Every time I hear my computer ding from an email or Facebook message I still get this small pang of hope inside that maybe, maybe it was a job offer or someone finally responding about even a volunteer position. It’s not, at least not normally. Normally it is a friend responding to posts about applications for teaching English somewhere or someone posting pictures with motivational quotes. When I get up in the morning, if I can get myself to leave the bed having absolutely nothing to look forward to, I say I will just spend a few minutes looking for a job or a few minutes on Facebook. It always ends up being hours and hours. Searching through job posts, reading status posts, looking at pictures of your friends’ children, houses, and everything you do not have. I make myself walk my dog and garden for my parents, but when the weather is not pleasant I do not know what to do.
The hardest part though, is the most narcissistic If I cannot be an Engineer because I am too qualified or under qualified, or I cannot get a part-time job because my last 8 years of experience is all professional experience, what do I do? If I spend all my time figuring out what I would do if I could do anything and then get a “real job,” can I give up my dreams to replace them with the dream of paying my student loans of and having a beautiful garden? The dream of settling down and having a family was always unknown for me, I never saw me in a conventional life. But, now that future for me, and many other people in my same shoes is inconceivable. The “normal” life path is unable to be achieved in the near future.
So, us narcissistic Millennial’s focus on what we can to get through the days and dream of what we can have in our out-side-of-the-box futures. What can get us by and is it that we want? What can make us a generation that does not need Prozac to be happy? I sold most of my stuff to get rid of the expenses of materialism. It helped. I traveled to the number one place on my bucket list. It helped. Just in this brief amount of letting go, I lost 40 pounds. It helped too. But now what? Now where?
I need work, temporary as it might be but seem to be stuck in a rut that even I am having problems crawling out of. No one wants to hire me in case I leave them for a job that is in my field, which is plausible. If I cannot find a permanent job, how do I pay my loans? We are a generation with more questions than answers. Sometimes it is exciting that we mostly have a blank slate to make what we want out of. Sometimes it is overwhelming, like jumping off a cliff into an ocean. Are you too high? Is the water deep enough?

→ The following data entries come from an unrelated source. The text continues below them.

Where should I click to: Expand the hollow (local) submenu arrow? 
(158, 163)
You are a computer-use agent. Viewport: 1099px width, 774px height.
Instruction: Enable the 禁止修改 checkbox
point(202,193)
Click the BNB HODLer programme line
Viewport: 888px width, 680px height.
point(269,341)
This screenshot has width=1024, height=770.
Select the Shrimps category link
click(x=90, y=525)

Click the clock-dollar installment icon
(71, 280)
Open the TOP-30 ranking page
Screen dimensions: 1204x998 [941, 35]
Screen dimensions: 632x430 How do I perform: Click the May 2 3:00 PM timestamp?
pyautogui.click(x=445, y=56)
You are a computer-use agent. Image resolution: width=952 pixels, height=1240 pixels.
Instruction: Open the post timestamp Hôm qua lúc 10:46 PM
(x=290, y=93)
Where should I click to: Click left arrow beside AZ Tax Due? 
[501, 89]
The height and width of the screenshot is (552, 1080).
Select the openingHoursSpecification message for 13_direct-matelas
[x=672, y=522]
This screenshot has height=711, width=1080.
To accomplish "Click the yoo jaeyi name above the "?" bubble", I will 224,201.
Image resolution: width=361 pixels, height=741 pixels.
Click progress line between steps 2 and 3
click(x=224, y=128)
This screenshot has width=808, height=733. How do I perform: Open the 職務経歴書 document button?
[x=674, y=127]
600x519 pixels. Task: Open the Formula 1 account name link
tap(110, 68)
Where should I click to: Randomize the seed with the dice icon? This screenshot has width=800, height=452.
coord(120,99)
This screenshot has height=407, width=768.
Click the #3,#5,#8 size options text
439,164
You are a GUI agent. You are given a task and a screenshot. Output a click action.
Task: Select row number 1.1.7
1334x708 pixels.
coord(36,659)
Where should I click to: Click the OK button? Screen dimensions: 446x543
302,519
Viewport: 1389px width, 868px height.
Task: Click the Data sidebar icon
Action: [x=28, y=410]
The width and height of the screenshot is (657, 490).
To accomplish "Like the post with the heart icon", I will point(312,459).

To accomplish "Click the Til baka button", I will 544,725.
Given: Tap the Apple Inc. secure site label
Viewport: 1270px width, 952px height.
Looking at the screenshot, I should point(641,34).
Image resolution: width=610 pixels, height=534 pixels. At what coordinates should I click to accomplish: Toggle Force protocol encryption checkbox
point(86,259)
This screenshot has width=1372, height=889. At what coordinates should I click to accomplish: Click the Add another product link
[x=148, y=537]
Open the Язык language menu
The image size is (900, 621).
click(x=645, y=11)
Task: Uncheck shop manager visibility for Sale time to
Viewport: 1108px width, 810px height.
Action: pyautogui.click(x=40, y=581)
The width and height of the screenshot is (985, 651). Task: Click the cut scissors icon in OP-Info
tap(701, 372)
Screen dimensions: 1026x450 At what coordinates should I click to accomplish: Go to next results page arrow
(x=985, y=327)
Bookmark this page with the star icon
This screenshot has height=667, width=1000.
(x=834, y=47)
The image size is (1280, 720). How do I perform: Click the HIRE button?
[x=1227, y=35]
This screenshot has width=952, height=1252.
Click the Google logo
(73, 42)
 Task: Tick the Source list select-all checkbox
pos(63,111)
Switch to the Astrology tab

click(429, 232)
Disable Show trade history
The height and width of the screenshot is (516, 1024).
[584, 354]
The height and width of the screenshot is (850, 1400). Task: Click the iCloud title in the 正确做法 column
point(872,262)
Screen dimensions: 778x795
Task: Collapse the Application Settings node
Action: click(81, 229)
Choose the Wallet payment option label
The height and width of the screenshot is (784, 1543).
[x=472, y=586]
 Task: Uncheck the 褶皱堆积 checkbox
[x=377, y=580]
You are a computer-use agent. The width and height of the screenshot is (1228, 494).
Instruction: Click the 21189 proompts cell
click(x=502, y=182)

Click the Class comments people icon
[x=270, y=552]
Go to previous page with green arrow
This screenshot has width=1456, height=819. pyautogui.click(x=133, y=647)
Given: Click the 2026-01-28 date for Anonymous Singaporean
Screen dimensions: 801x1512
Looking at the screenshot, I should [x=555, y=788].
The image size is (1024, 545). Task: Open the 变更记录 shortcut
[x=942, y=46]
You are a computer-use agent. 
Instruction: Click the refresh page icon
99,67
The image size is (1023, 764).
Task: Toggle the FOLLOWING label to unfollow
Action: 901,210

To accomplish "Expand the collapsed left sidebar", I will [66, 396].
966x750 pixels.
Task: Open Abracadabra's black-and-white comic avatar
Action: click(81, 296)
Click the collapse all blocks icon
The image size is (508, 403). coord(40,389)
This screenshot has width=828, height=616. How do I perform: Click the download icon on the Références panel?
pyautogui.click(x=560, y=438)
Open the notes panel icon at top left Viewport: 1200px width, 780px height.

For me, I have an opportunity to travel to Spain in the fall to teach English, if I can find enough money to get me by until then and for my first few months. The Camino de Santiago is next on my bucket list so it works out well in that regard. Money will be tight, but it is already. It will be stressful, but it is already. So, until them I am going to pour my energy into figuring out what to see in Spain, when to do my camino, what I want to eat, places to volunteer for board. And, hopefully, if I follow something I know I like and I want, more pieces will fall in place. I have followed the rules my entire life and those rules are now useless and broken. So, I am making my own. And that might make me entitled, but I think it is better than blindly following the most narcissistic people who thought creating these rules to get rich off of was worth the loss of so many people’s livelihoods. I don’t think we are any more narcissistic, I think we are awakening.
Our elders are really the victims, we have a wide open future to fix the mistakes, their livelihoods are falling apart, what they believe is found to be a world-wide hoax. Yet, this is apparently what they think of us.
Either way, if you are in Madrid in the fall, we can be narcissists together.